In this section, we are going to outline and briefly discuss each of the five design principles. In subsequent posts we will dive into each principle in more detail. The five SOLID design principles are listed below:
- The Single Responsibility Principle (SRP) – this principle states that there should never be more than one reason to change a class. This means also that a given class should exist for one and only one purpose.
- The Open-Closed Principle – this principle states that modules should be open for extension but closed for modification. This seems a bit unclear at first until you realize that you can change an object’s behavior by either using abstractions, implementing common interfaces, and from inheritance from common base classes or extending abstract base classes.

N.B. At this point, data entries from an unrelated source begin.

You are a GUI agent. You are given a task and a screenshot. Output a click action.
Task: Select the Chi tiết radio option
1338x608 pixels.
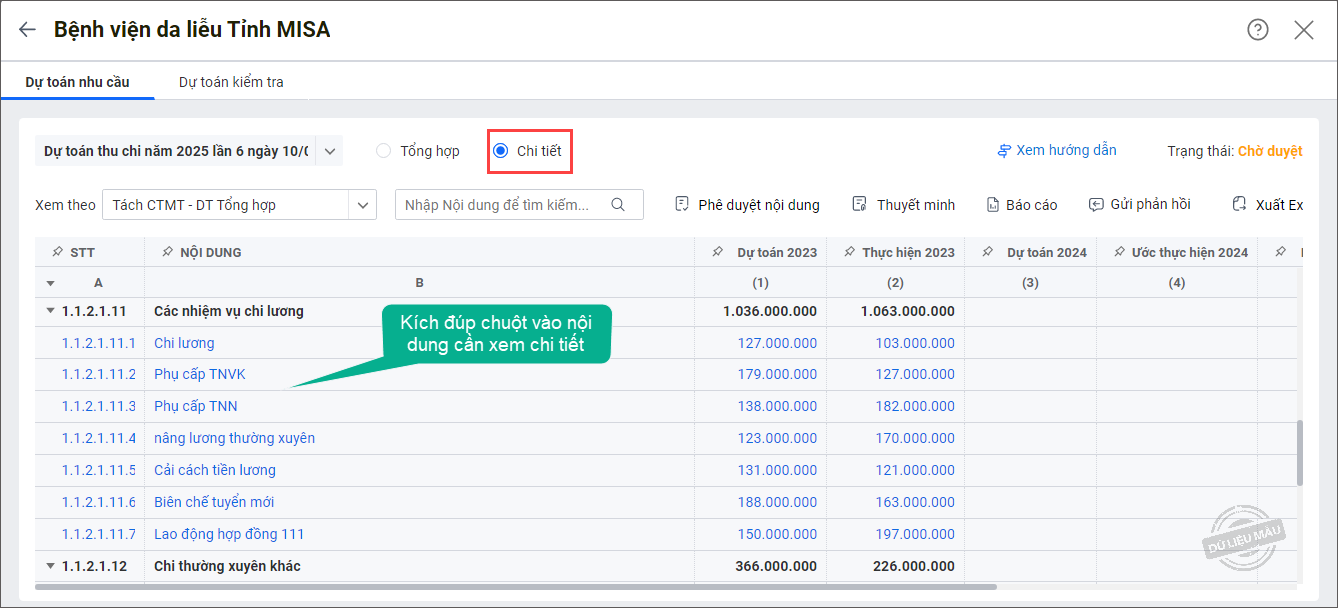501,151
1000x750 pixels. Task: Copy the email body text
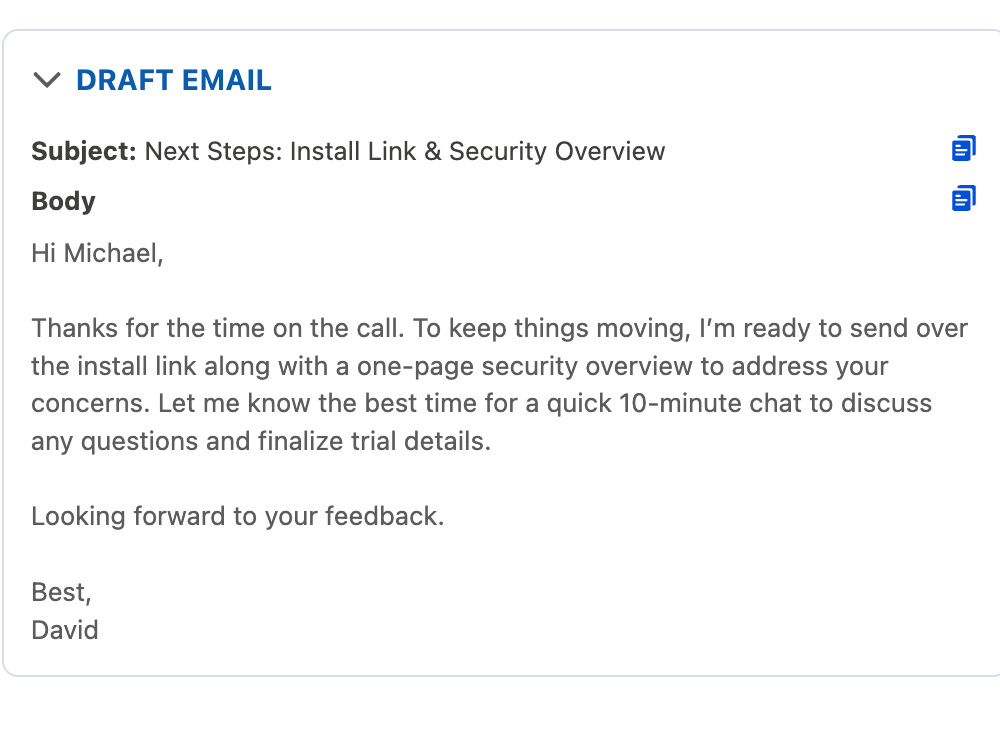963,198
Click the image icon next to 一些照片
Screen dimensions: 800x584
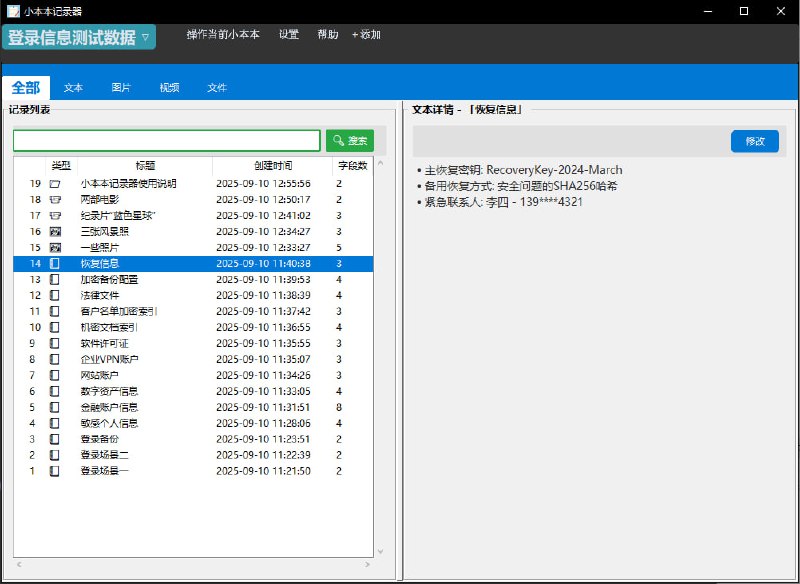point(55,248)
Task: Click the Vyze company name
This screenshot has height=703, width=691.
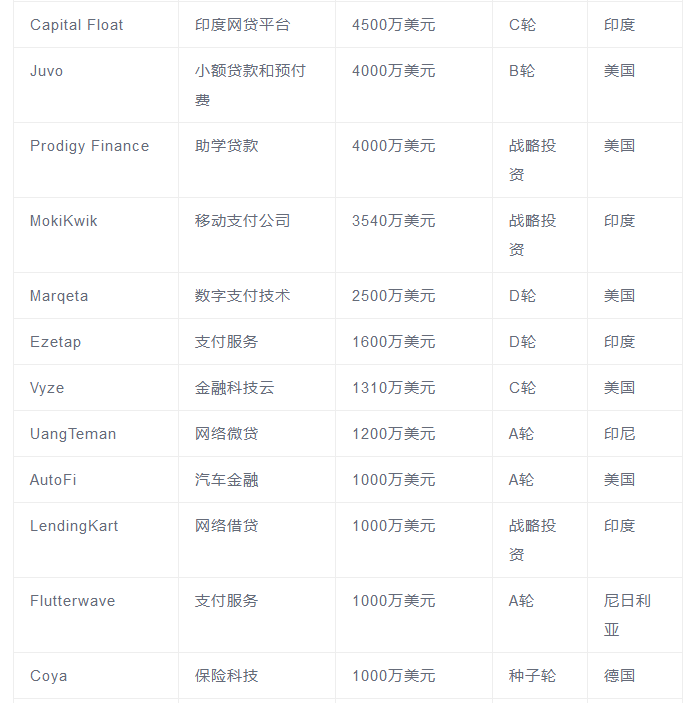Action: pos(47,388)
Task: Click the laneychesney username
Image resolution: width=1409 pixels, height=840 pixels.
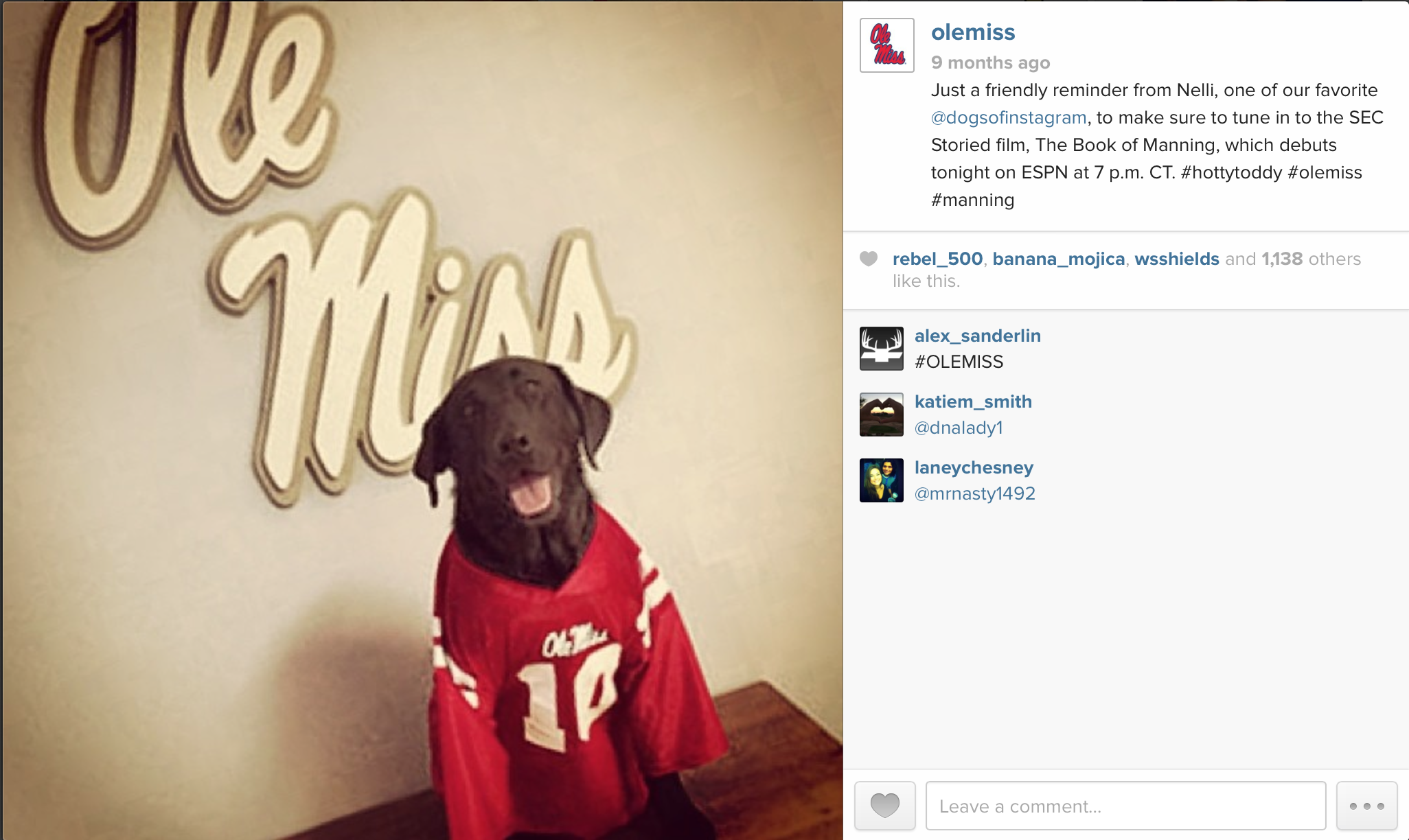Action: point(974,468)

- The Liskov Substitution Principle – this principle, introduced by Barbara Liskov, simply-stated means that derivative classes have to be substitutable for their base classes. If we think about this for a minute, we can see that this also means that any class that implements a specific interface can be replaced by any other class that implements that interface. In other words, it can be substituted for the original class. Furthermore, a derived class must honor the ‘contract’ set by its super class.
- The Interface Segregation Principle (ISP) – this principle states that objects should not be forced to implement interfaces that they do not use. Though this may sound obvious based on the wording, in practice it really means that interfaces should be finely-grained and not specific to the classes for which their implementation is intended.
- The Dependency Inversion Principle (DIP) – this principle states that higher-level classes should not depend upon lower-level classes but that both should depend on abstractions. Furthermore, these abstractions should not depend on concrete details but rather on abstractions as well.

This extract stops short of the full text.